In his triumphal speech after the Iowa caucuses, former Sen. Rick Santorum (R-Pa.) spoke ardently about the need to restore American manufacturing as a source of secure jobs for middle-class workers.

Santorum's concern for the American middle class has been one of the most attractive features of his candidacy for the Republican nomination. Alone among the Republican candidates, he took note of the freezing of upward mobility and the stagnation of middle-class wages even before the financial crisis of 2008.

So what's his plan? Santorum has proposed a special lowered rate of federal tax for manufacturing.

A minute's thought will suggest why this is a poor idea. What is manufacturing anyway? Building a car is manufacturing, obviously. What about building a mobile home? What about building a non-mobile home? 

The critical health-care issue clearly does not engage Santorum, beyond the usual, requisite attacks on "ObamaCare."

Assembling a computer out of parts is likewise obviously manufacturing. What about assembling a taco? 

Clearly, talking on the phone is not manufacturing. What about operating a computer help center? No? But what if the center is operated by the computer assembler? Yes? Okay, now suppose the computer assembler has 80 percent of its staff on the phones, and only 20 percent on the shop floor.

The definitional problems are insuperable, and will only plunge the corporate tax code into ever more fathomless complexity.

Santorum has arrived at this impossible outcome because he has limited his arsenal of policy instruments to one instrument only: taxes, and specifically, the reduction of taxes.

It doesn't have to be this way. Germany manages to rank second only to China as an exporter of manufactured goods, despite an effective corporate tax rate estimated at 30 percent. 

The heaviest burden on U.S. manufacturing enterprises is not tax. It's health-care costs. The Ford Motor Company estimates that $1,500 of the price of an average new vehicle goes to pay for auto workers' health benefits, the single largest cost in the entire manufacturing process. Not only does the U.S. pay 60 percent more for health care than most of America's competitors, but the U.S. uniquely places the burden of those costs on employers. Many employers — including many smaller-scale manufacturers — avoid those costs by omitting coverage. That solution only adds to the difficulties faced by the middle-class families whom Santorum would wish to champion.

So what has Santorum to offer on this issue? Not much. Santorum's health-care policy is the generic platform of congressional conservatives: repeal President Obama's Affordable Care Act, allow the purchase of policies across state lines, implement the use of health savings accounts, etc. 

The critical health-care issue clearly does not engage Santorum, beyond the usual, requisite attacks on "ObamaCare," of course. Yet nothing matters more to the incomes and economic security of middle-class Americans.
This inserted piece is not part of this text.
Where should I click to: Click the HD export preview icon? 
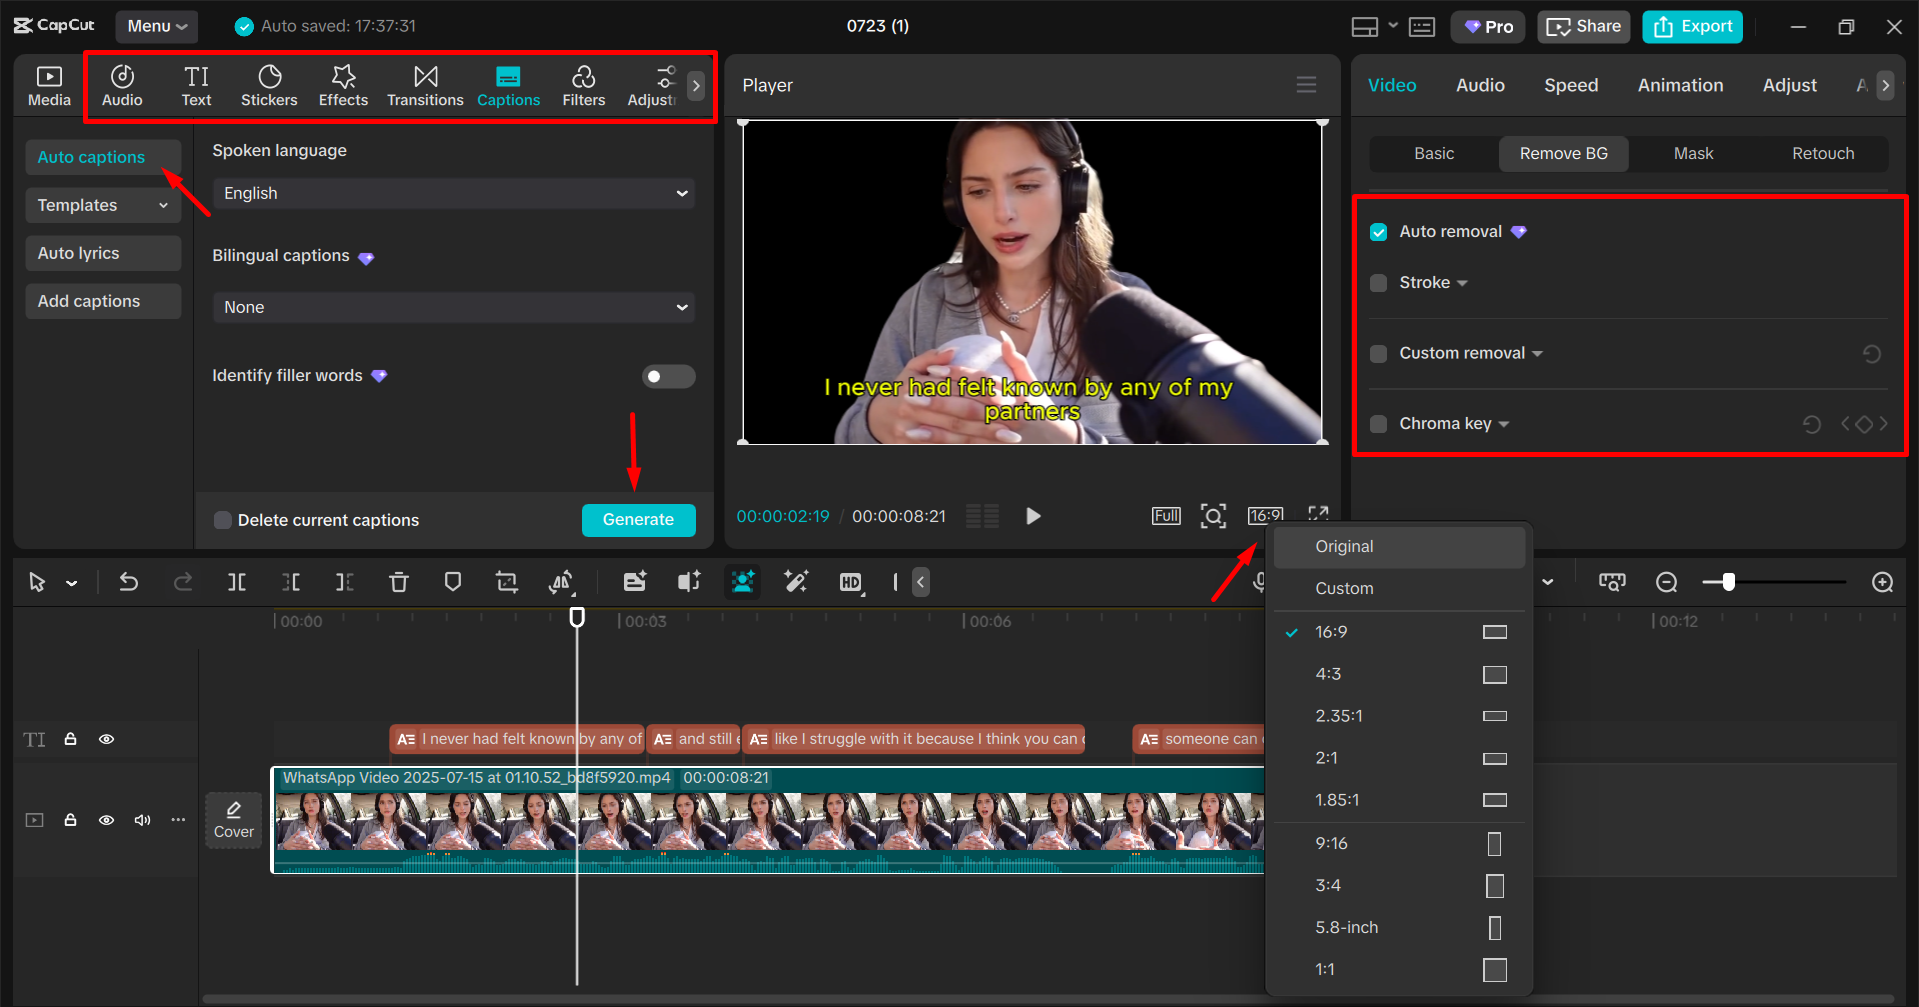click(851, 581)
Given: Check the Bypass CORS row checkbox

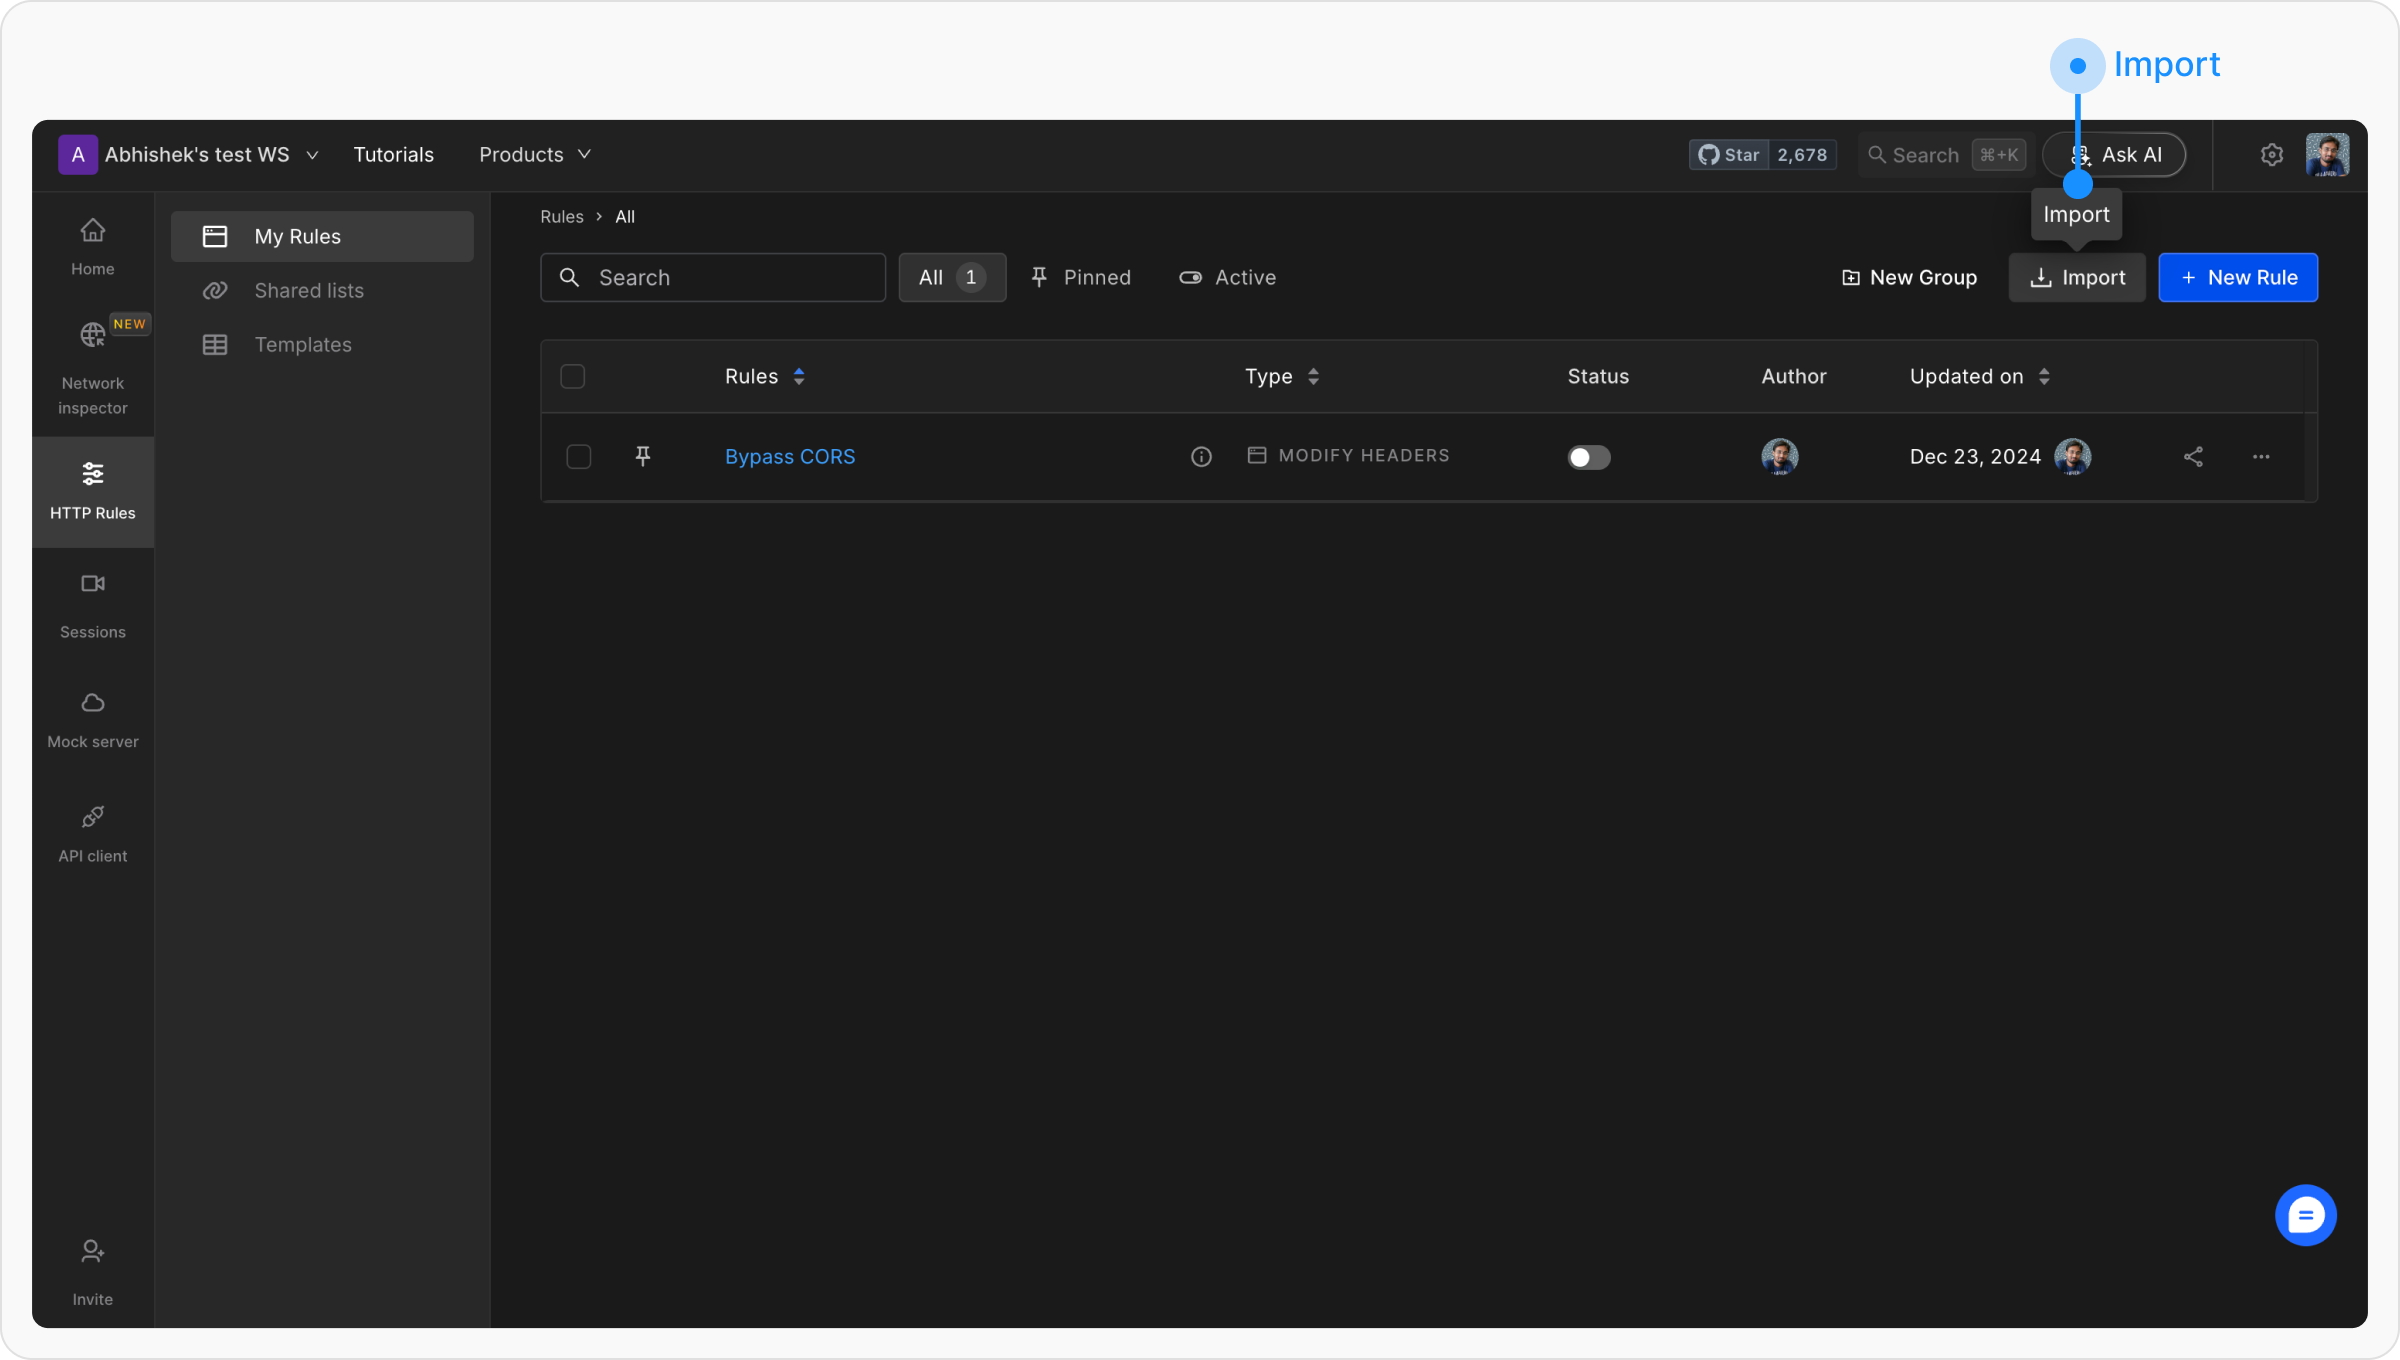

As important as health-care reform is to U.S. competitiveness and middle-class living standards, it is not the whole of the story by any means. We're dealing here with the central social problem of the past decade, and the answers are complex and far from obvious. Yet here's what we can say:

Rick Santorum wants to campaign against Mitt Romney as the beer candidate against the wine candidate, the downmarket candidate against the upmarket candidate. For the most part, however, Santorum expresses this downmarket identity through values issues: abortion, gay marriage, and so on. Remarkably, his economic plan offers the richest Americans a big tax cut. Mitt Romney's economic plan does not. In these hard times, middle-class Americans need economic solutions, not culture war; they need a program for balanced economic growth, not a tax gimmick.